Aziz Şah – İngiliz Daily Telgraph gazetesi El Kaide ve IŞİD bağlantılı olan, BM’nin terör örgütleri listesindeki HTŞ için harika bir başlık atmış:
-“Suriye’nin çeşitlilik dostu (çokkültürcü) cihatçıları nasıl bir devlet kurmayı planlıyor?”…
İnsan aklını kaçırır…
23 sene önceye döndük. O zamanlar “devrimci” diyorlardı cihatçılara, şimdi “çeşitlilik dostu” diyorlar…

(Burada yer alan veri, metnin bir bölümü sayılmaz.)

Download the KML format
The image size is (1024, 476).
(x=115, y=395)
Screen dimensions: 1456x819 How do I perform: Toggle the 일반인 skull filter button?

Bütün dünyanın gözü önünde kesilen kafalar, kafeslerde yakılan insanlar ve köle pazarlarında satılan kadınlar hiç olmamış gibi…
***
27 Kasım’da Hizbullah ile İsrail arasında sağlanan “ateşkes”ten sonra yaptığı konuşmada Netenyahu,
-“Esad ateşle oynuyor” demişti.
NATO devşirmesi Özgür Suriye Ordusu ile El Kaide-IŞİD geleneğinin son örgütü olan HTŞ Doğu Akdeniz savaşında yeniden cephe açtı. Eski cephe tahkim edildi…
Ukrayna’daki savaş NATO ile Rusya arasındadır…
Suriye’deki savaş ise İran ve Rusya ile NATO arasında…
Suriye ve Ukrayna iki tampon bölgedir. Tampon tamamen parçalanırsa önce sıra İran’a gelir, sonra Rusya’ya…
NATO’nun Rusya’ya karşı yürüttüğü Ukrayna ve Suriye savaşı iç içe geçti.
New York Times’ın yazdığına göre, Ukrayna Rusya’ya karşı yürüttüğü operasyonları, Suriye’deki silahlı gruplarla koordine ediyor. Gazete Ukrayna’nın cihatçılara destek sunduğunu yazdı. ABD merkezli bir insani yardım kuruluşu olan “Suriye Acil Durum Görev Gücü”nün İcra Direktörü Muaz Mustafa, Suriye ve Ukrayna’daki silahlı gruplar arasında Rus istihbaratına karşı koyma ve tıbbi yardım sağlama gibi konularda bir işbirliği olduğunu belirtti.
Mustafa’ya göre Ukrayna’ya yardım etme arzusu, Suriye’deki silahlı grupları saldırıya geçmeye iten bir diğer önemli faktör-müş! Cihatçılar “enternasyonal dayanışma” gösteriyor Ukrayna ile…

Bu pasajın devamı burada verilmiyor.